Exercise 1 — A range generator

Write range(start, end) that yields each integer inclusive, and collect range(1, 4) into an array.

Show solution
function* range(start, end) {
  for (let i = start; i <= end; i++) yield i;
}
[...range(1, 4)]; // [1, 2, 3, 4]

Each yield emits one value and pauses; spreading drives next() until done, collecting all the yielded values.

Exercise 2 — Take from infinity

Given an infinite naturals() generator, get the first 3 values safely.

Show solution
function* naturals() { let n = 1; while (true) yield n++; }

const it = naturals();
const first3 = [it.next().value, it.next().value, it.next().value]; // [1, 2, 3]

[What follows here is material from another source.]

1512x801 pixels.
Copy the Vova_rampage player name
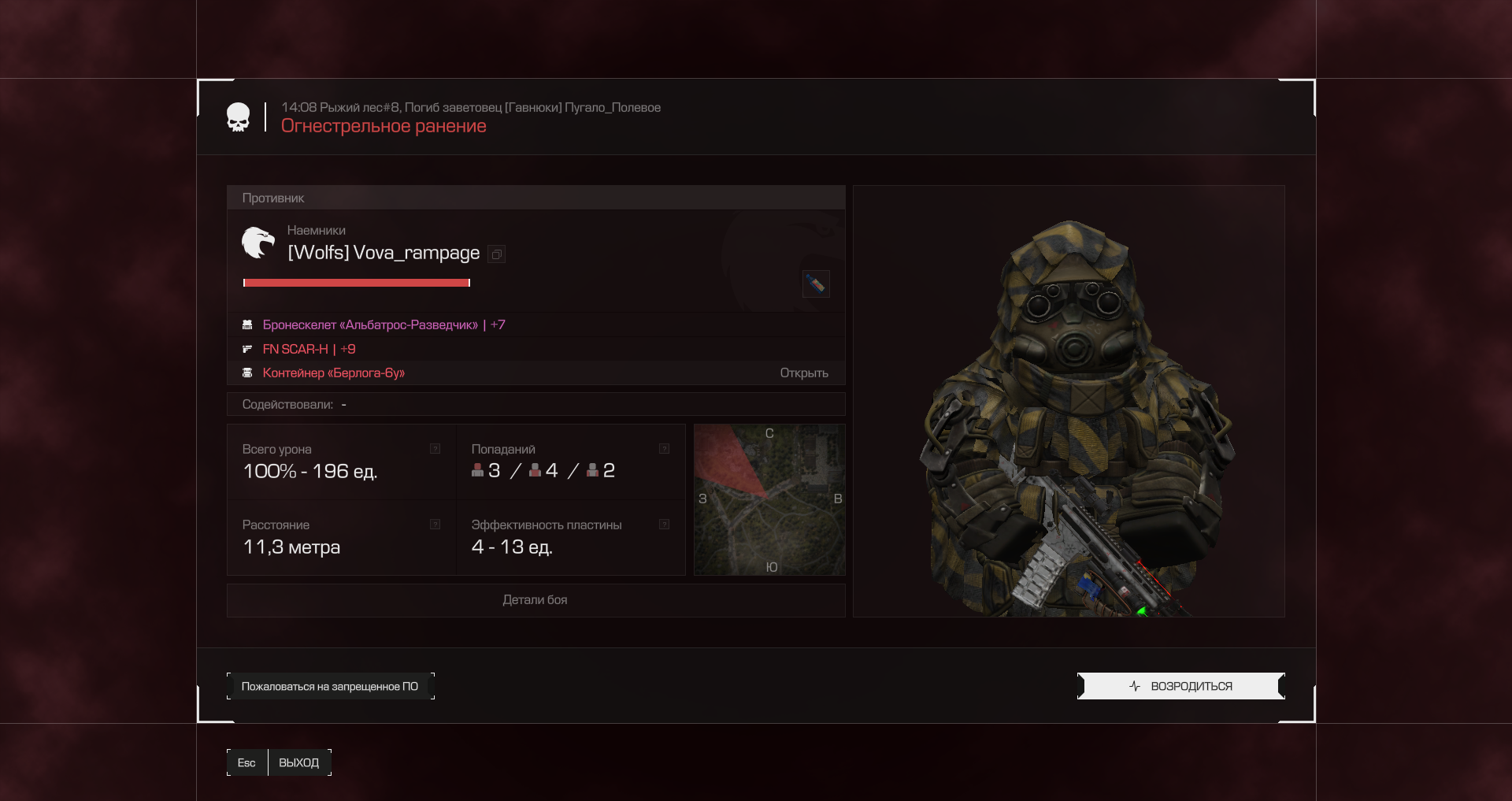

You pull exactly three values with next(). Never spread naturals() directly — laziness means it only runs as far as you ask.

Exercise 3 — Make an object iterable

Make const deck = { suits: ["♠","♥"], ranks: ["A","K"] } iterate over all suit+rank combinations.

Show solution
const deck = {
  suits: ["♠", "♥"],
  ranks: ["A", "K"],
  *[Symbol.iterator]() {
    for (const s of this.suits)
      for (const r of this.ranks)
        yield r + s;
  },
};
[...deck]; // ["A♠", "K♠", "A♥", "K♥"]

The generator method nested-loops the two arrays and yields each combination, so deck now works with spread and for...of.

The Mental Model to Keep

JavaScript's iteration rests on one contract: an iterable exposes [Symbol.iterator](), which returns an iterator whose next() yields { value, done }. for...of, spread, destructuring, and Array.from all speak it, so anything iterable works with all of them. Generators (function* + yield) are the easy factory for iterators — and their superpower is pausing, which enables lazy sequences that compute on demand and even infinite ones, as long as you only pull what you need. Use yield* to compose generators, add a [Symbol.iterator] to make your own objects iterable, and reach for async function* + for await...of for values that arrive over time. Reach for them specifically when laziness or streaming matters — for finite, in-memory data, plain arrays and map are still simpler.